The emm-cluster typing does not, and is not intended to, replace emm-typing but rather constitutes a new complementary tool that adds meaningful information and may be widely used to analyze GAS molecular epidemiology. Future experiments aimed at characterizing the cross-protection hypothesis might potentially refine the current emm-cluster system to provide immediate threshold for determining antigenic novelty. This functional classification and its further improvement will be hosted on the website from the streptococcal reference laboratory at the Centers for Disease Control and Prevention (CDC), Atlanta, Georgia.

Supplementary Material

Supplementary Data

Notes

Acknowledgments. The contributing members of the M protein study group (in addition to the authors of this article) include Michael Batzloff and Rebecca Towers from Australia; Herman Goossens and Surhbi Malhotra-Kumar from Belgium; Luiza Guilherme and Rosangela Torres from Brazil; Donald Low and Allison Mc Geer from Canada; Paula Krizova from Czech Republic; Sawsan El Tayeb from Egypt; Joe Kado from Fiji; Mark van der Linden from Germany; Guliz Erdem from Hawai; Alon Moses and Ran Nir-Paz from Israel; Tadayoshi Ikebe and Haruo Watanabe from Japan; Samba Sow and Boubou Tamboura from Mali; Bard Kittang from Norway; José Melo-Cristino and Mario Ramirez from Portugal; Monica Straut from Romania; Alexander Suvorov and Artem Totolian from Russia; Mark Engel, Bongani Mayosi and Andrew Whitelaw from South Africa; Jessica Darenberg and Birgitta Henriques Normark from Sweden; Chuan Chiang Ni and Jiunn-Jong Wu from Taiwan; Aruni De Zoysa and Androulla Efstratiou from UK; Stanford Shulman and Robert Tanz from USA. We thank Dwight Johnson and Velusamy Srinivasan for their work in expanding and maintaining the emm type database at http://www.cdc.gov/ncidod/biotech/strep/strepblast.htm. We are grateful to Scott Sammons, who leads CDC's Bioinformatics team within CDC's Division of Scientific Resources in Atlanta, GA, and his colleagues for supporting the global emm type database for all these years. We thank Tracy Nero for her advice in aspects of the structural modelling and Roy Robins-Browne for his overall support in this project.

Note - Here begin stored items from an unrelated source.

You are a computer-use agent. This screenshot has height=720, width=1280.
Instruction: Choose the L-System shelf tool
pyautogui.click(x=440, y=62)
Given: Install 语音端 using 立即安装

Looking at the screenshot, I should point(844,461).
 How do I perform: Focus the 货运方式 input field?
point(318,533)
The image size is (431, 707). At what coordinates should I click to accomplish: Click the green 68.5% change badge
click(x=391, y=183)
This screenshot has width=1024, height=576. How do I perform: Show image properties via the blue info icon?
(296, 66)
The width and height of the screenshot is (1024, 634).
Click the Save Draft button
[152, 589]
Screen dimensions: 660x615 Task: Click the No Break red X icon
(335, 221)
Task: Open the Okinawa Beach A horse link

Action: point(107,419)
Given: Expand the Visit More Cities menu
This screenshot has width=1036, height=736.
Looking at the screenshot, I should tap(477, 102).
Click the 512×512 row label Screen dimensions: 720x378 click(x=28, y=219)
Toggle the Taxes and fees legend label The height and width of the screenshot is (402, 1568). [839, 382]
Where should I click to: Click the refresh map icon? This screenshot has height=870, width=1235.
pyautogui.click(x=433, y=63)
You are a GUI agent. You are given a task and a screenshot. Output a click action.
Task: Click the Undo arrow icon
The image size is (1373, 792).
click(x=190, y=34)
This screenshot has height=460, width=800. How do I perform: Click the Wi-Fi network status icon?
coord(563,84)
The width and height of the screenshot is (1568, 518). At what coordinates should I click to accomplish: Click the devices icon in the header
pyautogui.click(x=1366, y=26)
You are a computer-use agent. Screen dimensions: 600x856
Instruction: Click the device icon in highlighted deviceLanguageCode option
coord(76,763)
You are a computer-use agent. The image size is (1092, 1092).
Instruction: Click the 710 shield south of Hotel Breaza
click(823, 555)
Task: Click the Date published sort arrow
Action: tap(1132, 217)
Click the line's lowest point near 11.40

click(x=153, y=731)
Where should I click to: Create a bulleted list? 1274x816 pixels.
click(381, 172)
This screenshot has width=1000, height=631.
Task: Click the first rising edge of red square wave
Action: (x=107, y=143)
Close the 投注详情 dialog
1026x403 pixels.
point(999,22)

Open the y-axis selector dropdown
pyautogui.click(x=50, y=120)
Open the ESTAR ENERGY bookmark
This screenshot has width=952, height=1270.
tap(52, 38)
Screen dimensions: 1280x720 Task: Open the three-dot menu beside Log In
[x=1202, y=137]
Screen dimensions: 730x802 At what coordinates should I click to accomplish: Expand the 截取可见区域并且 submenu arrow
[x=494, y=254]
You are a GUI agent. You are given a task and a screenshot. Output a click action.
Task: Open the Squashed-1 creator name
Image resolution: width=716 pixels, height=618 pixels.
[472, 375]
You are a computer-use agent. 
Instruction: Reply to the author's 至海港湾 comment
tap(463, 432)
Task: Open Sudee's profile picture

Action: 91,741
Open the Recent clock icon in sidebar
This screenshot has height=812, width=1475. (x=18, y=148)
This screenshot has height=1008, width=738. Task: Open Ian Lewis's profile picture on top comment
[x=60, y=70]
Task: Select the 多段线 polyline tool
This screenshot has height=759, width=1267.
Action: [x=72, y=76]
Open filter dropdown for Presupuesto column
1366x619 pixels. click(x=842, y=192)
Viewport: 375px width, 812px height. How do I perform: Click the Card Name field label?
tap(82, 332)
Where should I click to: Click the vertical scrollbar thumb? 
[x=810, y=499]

Financial support. This project has been funded by the European Society for Clinical Microbiology and Infectious Diseases, European Society for Paediatric Infectious Diseases, Fonds National de la Recherche Scientifique (Belgium), Fonds Brachet and Fondation Van Buuren (Belgium), Australian National Health and Medical Research Council (Australia) and the National Institutes of Health (USA). Funding was also obtained from the Victorian Government Operational Infrastructure Support Scheme to St Vincent's Institute and Murdoch Childrens Research Institute. M. S.-S. is an NHMRC Career Development Fellow. M. W. P. is an NHMRC Senior Principal Research Fellow. J. K. H. is a joint Cure Cancer/ Leukaemia Foundation Postdoctoral Fellow. The funders had no role in study design, data collection and analysis, decision to publish, or preparation of the manuscript.

Potential conflict of interest. J. B. D. is the inventor of certain technologies related to the development of GAS vaccines. The University of Tennessee Research Corporation has licensed the technology to Vaxent, LLC. J. B. D. serves as the Chief Scientific Officer of Vaxent. All other authors report no potential conflicts.

All authors have submitted the ICMJE Form for Disclosure of Potential Conflicts of Interest. Conflicts that the editors consider relevant to the content of the manuscript have been disclosed.